Incredibile, vero? I partiti, da sinistra a destra, sembrano sempre in prima fila quando si tratta di sostenere referendum. Ma, eh già, accanto a questo entusiasmo camaleontico, c’è anche l’opzione astensione, perché far fallire un referendum è altrettanto divertente, giusto?
Partiamo dal lontano 1991, quando Bettino Craxi e un po’ anche Umberto Bossi i primi pionieri della “madre di tutte le astensioni”, decisero di consigliare all’elettorato di non recarsi alle urne per un referendum sulla preferenza voluto da Mariotto Segni. Risultato? L’affluenza schizzò a un incredibile 62,5% con il 95,6% di sì. Una vera scommessa persa, che minò le fondamenta della **Prima Repubblica**, come se non fosse già abbastanza instabile! E in meno di due anni, ecco che la neve portata da **Mani Pulite** seppellì tutto.
Oggi, i referendum abrogativi sono diventati un argomento di conversazione tra i politici, di cui tutti si proclamano grandi esperti. Meraviglia delle meraviglie, ogni partito si affanna a promuovere l’astensione, come se fosse il matrimonio dell’anno. Come si fa a non ridere, pensando a come chi invitava a votare si ritrovi ora a rivendicare il diritto alla fuga dai seggi? Quasi una tradizione nazionale!
Prendiamo, ad esempio, il Partito Democratico, che oggi lotta per abolire alcuni articoli del Jobs Act (sì, quello stesso che hanno varato sotto la guida di Matteo Renzi). Ricordiamo anche il referendum del 17 aprile 2016 sulle trivelle: loro si spesero per l’astensione, etichettando il quesito come “una bufala”. Ah, quanto amore per la verità! E non dimentichiamoci di Giorgio Napolitano, il quale, con il suo carico di autorevolezza, dichiarò che “non andare a votare è un modo di esprimersi sull’inconsistenza dell’iniziativa referendaria”. Davvero molto saggio, vero?
Ma la parte migliore deve ancora arrivare: durante il referendum sulla giustizia del 2022, Enrico Letta, il segretario del partito, optò per una comoda “terza via”. Dopotutto, perché danneggiare l’armonia del partito con un chiaro “sì” o “no”? Meglio incentivare una bella astensione, che alla fine condusse l’affluenza a poco più del 20%. Non è geniale come riescano a evitare di prendersi la responsabilità?
È proprio incredibile come la politica italiana abbia l’incredibile capacità di girare la frittata. Guardate la Lega, un partito che ha fatto del gioco delle parti la sua specialità, ora si trova a celebrare la sua avversione ai referendum, mentre una volta (giusto un attimo fa, se possiamo dire) era in prima linea a chiedere la cancellazione della legge Severino e a separare le funzioni dei magistrati. Ma naturalmente, questo è solo un dettaglio senza rilevanza quando si tratta di sabotare il voto dell’opposizione, giusto? L’importante è avere la narrazione giusta: se sei del partito giusto, il voto è sacro; se sei dall’altra parte, beh, l’astensione è il nobile gesto di un patriota.
È quasi comico, se non fosse tragico, il fatto che ci sia stato un momento, nel lontano 2003, in cui destra e sinistra hanno deciso di unirsi dietro la formidabile barricata dell’astensione. Ricordate il progetto di referendum sponsorizzato dalla Rifondazione Comunista di Fausto Bertinotti?
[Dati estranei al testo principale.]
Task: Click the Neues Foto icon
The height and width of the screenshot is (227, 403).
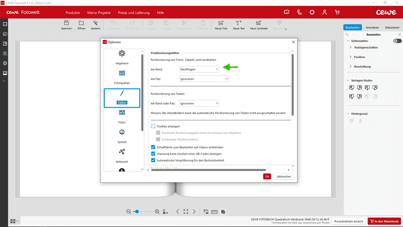Action: (221, 24)
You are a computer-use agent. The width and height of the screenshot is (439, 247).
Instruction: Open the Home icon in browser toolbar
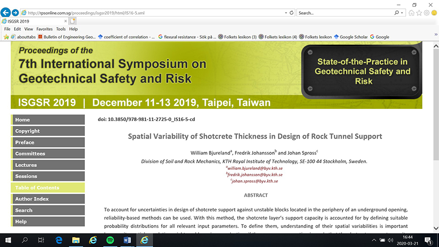coord(412,13)
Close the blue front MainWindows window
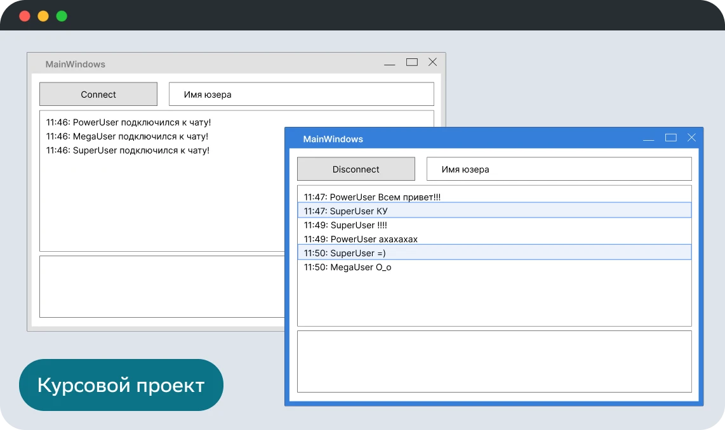 pyautogui.click(x=691, y=138)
La loro proposta di estendere l’articolo 18 alle piccole imprese fu osteggiata da alcuni compagni di viaggio della Margherita di Francesco Rutelli e persino da esponenti dei Democratici di Sinistra. Non poteva mancare la figura di Sergio Cofferati, l’ex sindacalista che scelse di invitare alla diserzione dalle urne. Risultato? Un’affluenza che farebbe rabbrividire qualsiasi democratico: solo il 25% degli elettori si sono degnati di recarsi alle urne!
Ma sapete, la storia ama ripetersi, e per chi ha memoria, l’ennesimo effetto boomerang si ripresenta, proprio come nel 1991. Dobbiamo tornare a quel 12 giugno 2011, quando si tennero referendum su acqua pubblica, energia nucleare e legittimo impedimento. Chi era il presidente del Consiglio? Indovinate un po’: Silvio Berlusconi. Due giorni prima del referendum, l’illustre leader di Forza Italia annunciò con nonchalance che avrebbe evitato di votare. E, in un colpo solo, il suo invito non attira molti seguaci, come dimostrano i 28 milioni di elettori che si sono presentati: questo sì che è un grande successo per una democrazia! E i risultati? Beh, pochi mesi dopo il governo crollò; detto tra noi, quel referendum avrebbe potuto portare un po’ di fortuna, ma come al solito, niente da fare.